This package provides support for the foreach looping construct. Foreach is an idiom that allows for iterating over elements in a collection, without the use of an explicit loop counter. The main reason for using this package is that it supports parallel execution, that is, it can execute repeated operations on multiple processors/cores on your computer, or on multiple nodes of a cluster. Many different adapters exist to use foreach with a variety of computational backends, including:
- doParallel: execute foreach loops on clusters created with base R's parallel package
- doFuture: using the future framework
- doRedis: on a Redis database
- doAzureParallel: on a compute cluster in Azure
- and more.
A basic for
loop in R that fits a set of models:
dat_list <- split(iris, iris$Species)
mod_list <- vector("list", length(dat_list))
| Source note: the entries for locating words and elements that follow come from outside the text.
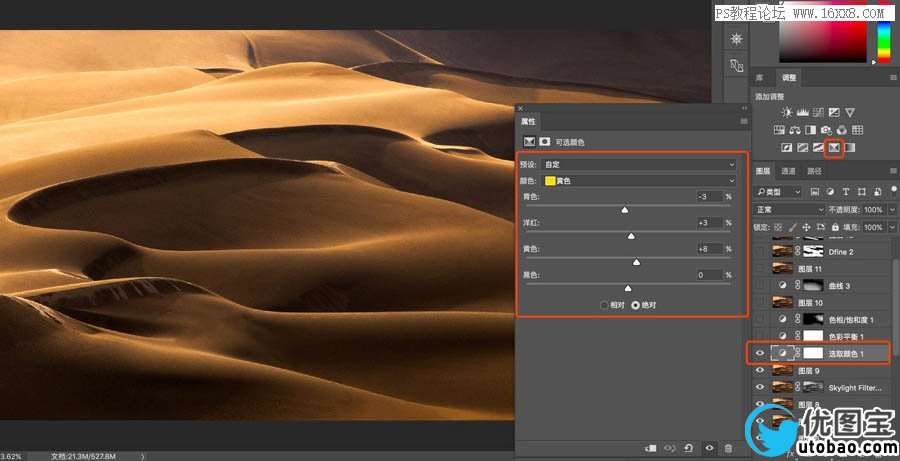900x461 pixels.
Task: Click the Photo Filter camera icon
Action: [x=826, y=130]
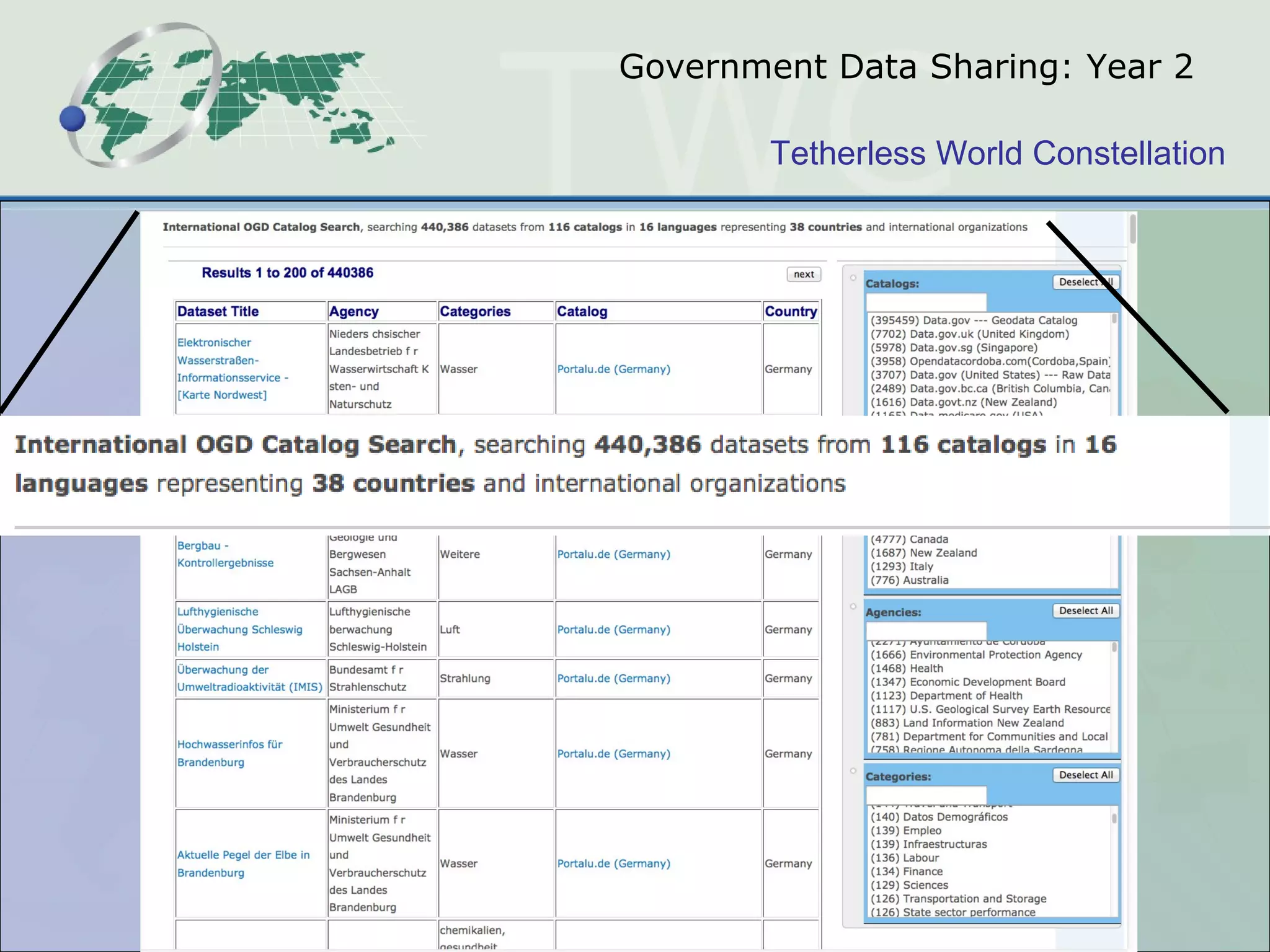Open Hochwasserinfos für Brandenburg dataset link
Image resolution: width=1270 pixels, height=952 pixels.
coord(229,753)
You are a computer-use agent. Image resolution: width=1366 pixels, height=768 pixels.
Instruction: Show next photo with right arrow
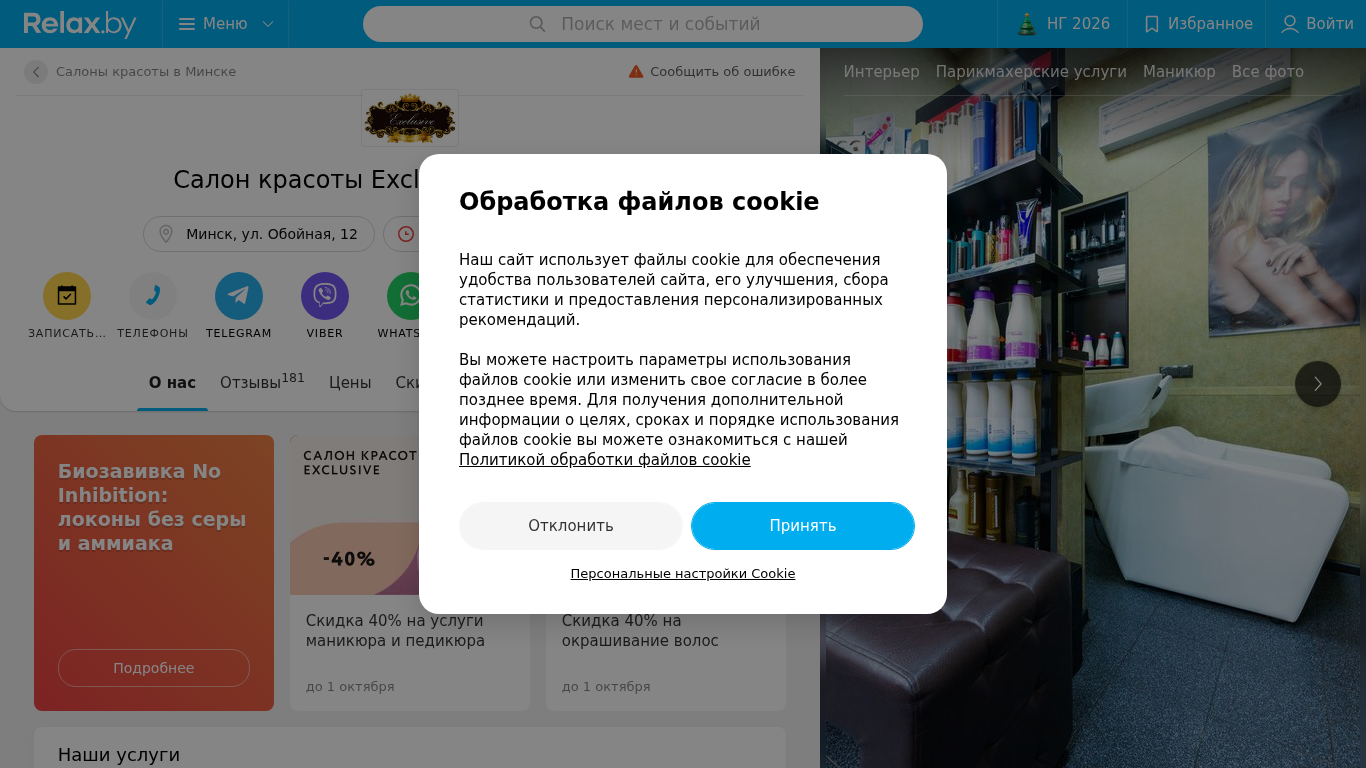[1318, 384]
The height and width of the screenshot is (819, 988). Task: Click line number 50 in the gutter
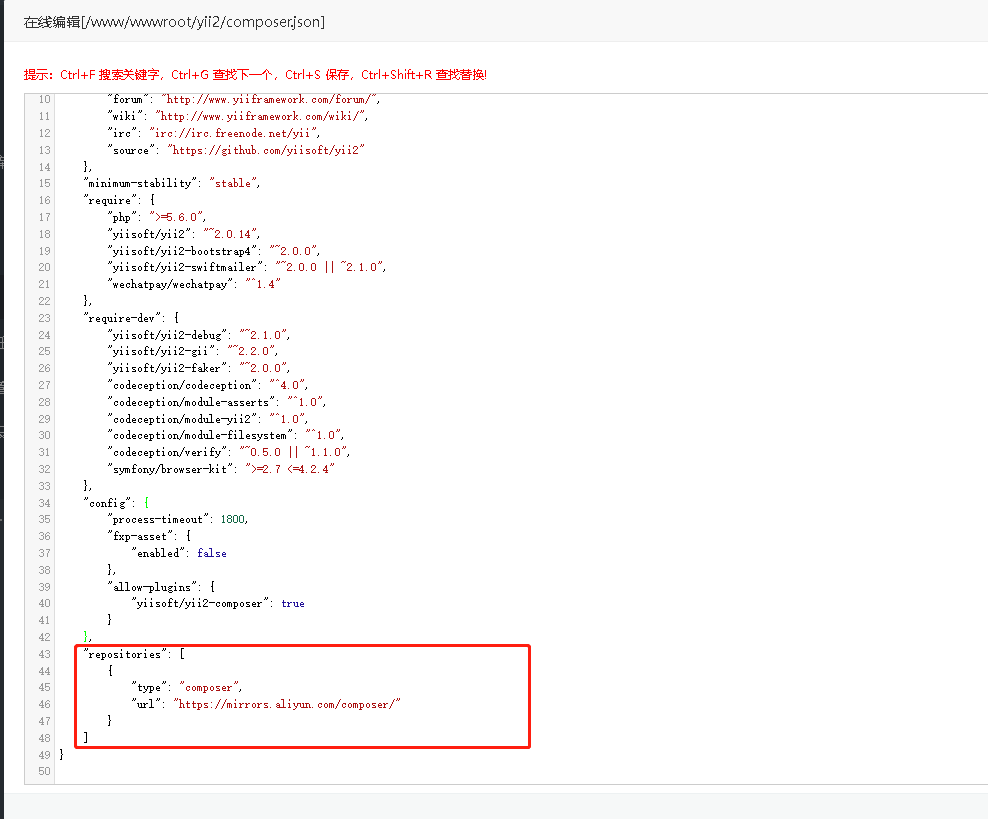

for(i in seq_along(dat_list)) {
mod_list[[i]] <- lm(Sepal.Length ~ Sepal.Width + Petal.Length + Petal.Width, data=dat_list[[i]])
}
The same using foreach:
library(foreach)
mod_list2 <- foreach(dat=dat_list) %do% {
lm(Sepal.Length ~ Sepal.Width + Petal.Length + Petal.Width, data=dat)
}
The same, but fit in parallel on a background cluster. We change the %do%
operator to %dopar%
to indicate parallel processing.
library(doParallel)
registerDoParallel(3)
mod_list2 <- foreach(dat=dat_list) %dopar% {
lm(Sepal.Length ~ Sepal.Width + Petal.Length + Petal.Width, data=dat)
}
stopImplicitCluster()